A medicina que escuta
Os paliativos são, antes de mais, uma pedagogia da escuta, escutar o outro é, em si, um ato ético e exige suspender o próprio poder e reconhecer que o sofrimento não se mede, apenas se acompanha. Na escuta autêntica, o médico abdica da ilusão de domínio e torna-se presença, e é nesse lugar, discreto, silencioso, profundamente humano, que a medicina reencontra a sua vocação primeira, cuidar do que permanece, quando o que falta já não pode ser recuperado. Escutar é também permitir que o doente diga a sua história, não a que está no processo clínico, mas a que se escreve entre as linhas da dor e do medo. Cada história é um ato de resistência contra a despersonalização, como lembrava Paul Ricoeur, somos seres narrativos, deixamos de existir quando deixamos de contar e de ser contados.
A dignidade como relação
Nos cuidados paliativos, a dignidade é relacional, não reside no corpo intacto, mas no olhar que reconhece o outro como portador de valor, mesmo quando tudo o resto se desfaz. A ética paliativa é, por isso, uma ética do encontro, onde a vulnerabilidade do doente se espelha na vulnerabilidade do médico. É nesse espelho que ambos se tornam humanos. Contra a cultura da eficiência, os paliativos recordam-nos a urgência da presença inútil, aquela que não serve para curar, mas para estar, e essa presença é tudo, é o gesto que transforma a solidão em companhia, o desespero em sentido, a morte em reconciliação.
Uma medicina contra a indiferença
Vivemos tempos paradoxais.
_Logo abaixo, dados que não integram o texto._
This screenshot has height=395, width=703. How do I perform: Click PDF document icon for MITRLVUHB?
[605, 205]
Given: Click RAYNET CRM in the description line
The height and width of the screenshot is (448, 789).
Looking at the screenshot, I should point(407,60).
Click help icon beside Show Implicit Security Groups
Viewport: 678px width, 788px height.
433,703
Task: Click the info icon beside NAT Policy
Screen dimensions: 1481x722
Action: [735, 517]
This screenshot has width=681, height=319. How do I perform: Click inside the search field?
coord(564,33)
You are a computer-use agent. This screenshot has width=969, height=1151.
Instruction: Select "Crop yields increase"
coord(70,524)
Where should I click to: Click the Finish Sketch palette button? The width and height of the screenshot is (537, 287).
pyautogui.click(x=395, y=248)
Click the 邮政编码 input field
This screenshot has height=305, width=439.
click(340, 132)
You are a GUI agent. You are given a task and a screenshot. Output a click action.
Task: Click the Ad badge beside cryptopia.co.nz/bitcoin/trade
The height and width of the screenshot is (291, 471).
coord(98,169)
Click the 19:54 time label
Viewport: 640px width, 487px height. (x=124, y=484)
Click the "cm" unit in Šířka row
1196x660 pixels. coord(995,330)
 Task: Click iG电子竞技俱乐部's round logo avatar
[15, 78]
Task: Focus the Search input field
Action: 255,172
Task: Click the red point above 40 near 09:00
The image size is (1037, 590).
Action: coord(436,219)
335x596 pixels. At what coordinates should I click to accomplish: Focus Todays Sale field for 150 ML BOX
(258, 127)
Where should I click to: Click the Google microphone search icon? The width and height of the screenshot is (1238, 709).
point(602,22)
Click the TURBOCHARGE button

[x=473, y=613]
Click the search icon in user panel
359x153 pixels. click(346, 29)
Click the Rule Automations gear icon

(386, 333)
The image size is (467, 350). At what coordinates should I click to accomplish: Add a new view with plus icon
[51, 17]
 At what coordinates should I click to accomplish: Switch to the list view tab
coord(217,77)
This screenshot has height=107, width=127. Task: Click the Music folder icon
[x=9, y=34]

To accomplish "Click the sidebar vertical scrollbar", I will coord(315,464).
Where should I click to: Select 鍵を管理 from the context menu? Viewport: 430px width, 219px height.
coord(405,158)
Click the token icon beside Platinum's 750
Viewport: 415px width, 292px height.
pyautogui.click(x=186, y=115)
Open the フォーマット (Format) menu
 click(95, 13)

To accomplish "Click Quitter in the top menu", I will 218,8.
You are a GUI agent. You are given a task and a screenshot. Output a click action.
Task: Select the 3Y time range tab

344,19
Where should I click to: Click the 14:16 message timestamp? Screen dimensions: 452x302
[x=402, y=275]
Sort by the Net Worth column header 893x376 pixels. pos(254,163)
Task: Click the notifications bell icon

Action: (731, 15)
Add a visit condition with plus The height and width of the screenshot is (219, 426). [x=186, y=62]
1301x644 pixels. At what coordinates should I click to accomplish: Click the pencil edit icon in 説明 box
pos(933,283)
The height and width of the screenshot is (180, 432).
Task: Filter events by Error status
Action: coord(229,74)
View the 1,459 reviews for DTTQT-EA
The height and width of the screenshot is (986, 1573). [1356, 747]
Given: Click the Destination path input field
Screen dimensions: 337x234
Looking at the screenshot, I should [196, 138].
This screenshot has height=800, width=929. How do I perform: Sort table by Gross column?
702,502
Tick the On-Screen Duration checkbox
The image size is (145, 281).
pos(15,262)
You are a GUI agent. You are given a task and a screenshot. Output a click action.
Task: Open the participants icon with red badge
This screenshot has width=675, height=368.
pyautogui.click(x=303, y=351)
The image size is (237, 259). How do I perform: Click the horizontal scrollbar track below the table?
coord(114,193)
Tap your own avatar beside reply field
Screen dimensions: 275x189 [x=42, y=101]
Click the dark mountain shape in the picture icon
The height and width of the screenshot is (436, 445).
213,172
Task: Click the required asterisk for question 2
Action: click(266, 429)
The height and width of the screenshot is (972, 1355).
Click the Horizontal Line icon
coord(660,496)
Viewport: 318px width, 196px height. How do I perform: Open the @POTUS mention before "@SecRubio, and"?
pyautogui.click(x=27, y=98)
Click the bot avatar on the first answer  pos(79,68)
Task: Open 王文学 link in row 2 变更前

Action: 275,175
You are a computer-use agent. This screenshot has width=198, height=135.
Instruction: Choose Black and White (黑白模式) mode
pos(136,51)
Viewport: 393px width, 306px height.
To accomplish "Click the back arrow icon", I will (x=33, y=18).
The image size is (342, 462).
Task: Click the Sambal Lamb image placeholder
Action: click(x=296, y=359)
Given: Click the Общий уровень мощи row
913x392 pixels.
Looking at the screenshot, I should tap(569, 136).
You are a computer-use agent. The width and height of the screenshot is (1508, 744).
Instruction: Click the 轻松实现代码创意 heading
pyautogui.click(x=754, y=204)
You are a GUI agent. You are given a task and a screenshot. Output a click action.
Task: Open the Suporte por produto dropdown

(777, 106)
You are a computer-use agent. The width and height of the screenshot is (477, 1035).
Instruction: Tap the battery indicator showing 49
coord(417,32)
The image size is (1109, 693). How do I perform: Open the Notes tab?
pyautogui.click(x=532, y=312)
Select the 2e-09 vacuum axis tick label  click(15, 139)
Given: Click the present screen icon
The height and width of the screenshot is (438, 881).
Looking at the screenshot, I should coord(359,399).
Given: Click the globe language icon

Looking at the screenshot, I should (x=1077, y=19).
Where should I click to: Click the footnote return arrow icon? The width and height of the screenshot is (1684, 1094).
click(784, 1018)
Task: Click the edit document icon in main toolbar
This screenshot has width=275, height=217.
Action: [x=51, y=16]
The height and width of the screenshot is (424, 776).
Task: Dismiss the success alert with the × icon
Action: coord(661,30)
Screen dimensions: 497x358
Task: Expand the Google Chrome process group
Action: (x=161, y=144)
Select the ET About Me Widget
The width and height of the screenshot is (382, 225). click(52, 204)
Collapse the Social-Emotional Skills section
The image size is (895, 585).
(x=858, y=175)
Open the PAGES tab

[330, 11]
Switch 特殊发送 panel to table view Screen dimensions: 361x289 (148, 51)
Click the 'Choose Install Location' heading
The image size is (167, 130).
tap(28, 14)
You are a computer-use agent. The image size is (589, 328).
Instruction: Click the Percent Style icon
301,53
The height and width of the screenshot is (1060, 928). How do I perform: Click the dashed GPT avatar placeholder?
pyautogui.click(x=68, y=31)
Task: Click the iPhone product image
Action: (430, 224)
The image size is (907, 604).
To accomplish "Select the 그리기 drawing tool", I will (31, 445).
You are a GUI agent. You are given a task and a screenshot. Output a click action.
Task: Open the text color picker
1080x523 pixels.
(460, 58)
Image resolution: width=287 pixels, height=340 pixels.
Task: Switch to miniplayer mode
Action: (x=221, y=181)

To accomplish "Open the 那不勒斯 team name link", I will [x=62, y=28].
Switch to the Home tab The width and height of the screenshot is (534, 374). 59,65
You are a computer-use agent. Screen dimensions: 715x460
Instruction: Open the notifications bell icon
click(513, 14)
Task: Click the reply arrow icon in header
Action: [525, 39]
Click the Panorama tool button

Quanto mais cresce o poder tecnológico da medicina, mais frágeis se tornam os seus fundamentos éticos.
Num mundo que mede a vida em dados, é fácil esquecer que a existência é mais do que uma variável, os cuidados paliativos resistem a essa despersonalização, lembram-nos que a medicina é uma prática moral antes de ser uma ciência aplicada.
Ser médico, no horizonte paliativo, é aprender a suportar o limite.
Não há algoritmo que ensine a permanecer junto ao leito de quem morre, nem inteligência artificial que substitua o gesto de segurar uma mão.
Essa é a fronteira onde a bioética se torna cidadania, porque cuidar de quem sofre é também cuidar da sociedade que queremos ser.
A cidadania do cuidado
Os cuidados paliativos não dizem respeito apenas aos doentes em fim de vida, mas a todos nós enquanto comunidade, a forma como cuidamos dos mais frágeis revela o grau de humanidade da nossa civilização. Uma sociedade que valoriza a autonomia, mas esquece a compaixão, que financia a inovação, mas negligencia a escuta, é uma sociedade tecnicamente avançada, mas moralmente empobrecida.
Reafirmar os cuidados paliativos como direito humano é, por isso, um gesto político,
não se trata apenas de garantir acesso, mas de reconhecer que o cuidado é um bem público, um património ético que nos define enquanto cidadãos.
Entre o sofrimento e o sentido
Os paliativos situam-se onde a dor encontra o sentido. Não eliminam o sofrimento, mas resinificam-no. Quando acompanhamos alguém até ao fim, percebemos que a morte não é apenas um evento biológico, é também uma passagem relacional, espiritual, simbólica. Nesse limiar, a ética torna-se carne: a presença é gesto, a palavra é abrigo, o silêncio é linguagem. Como escreveu Munch, “a doença, a loucura e a morte foram os anjos que mais me ensinaram.” Talvez seja essa a lição dos cuidados paliativos: ensinar-nos a olhar o sofrimento não como falha, mas como oportunidade de humanidade.
Num mundo que idolatra o sucesso, eles recordam-nos o valor da ternura. E lembram-nos que a dignidade não se perde com a morte — apenas se transforma em memória.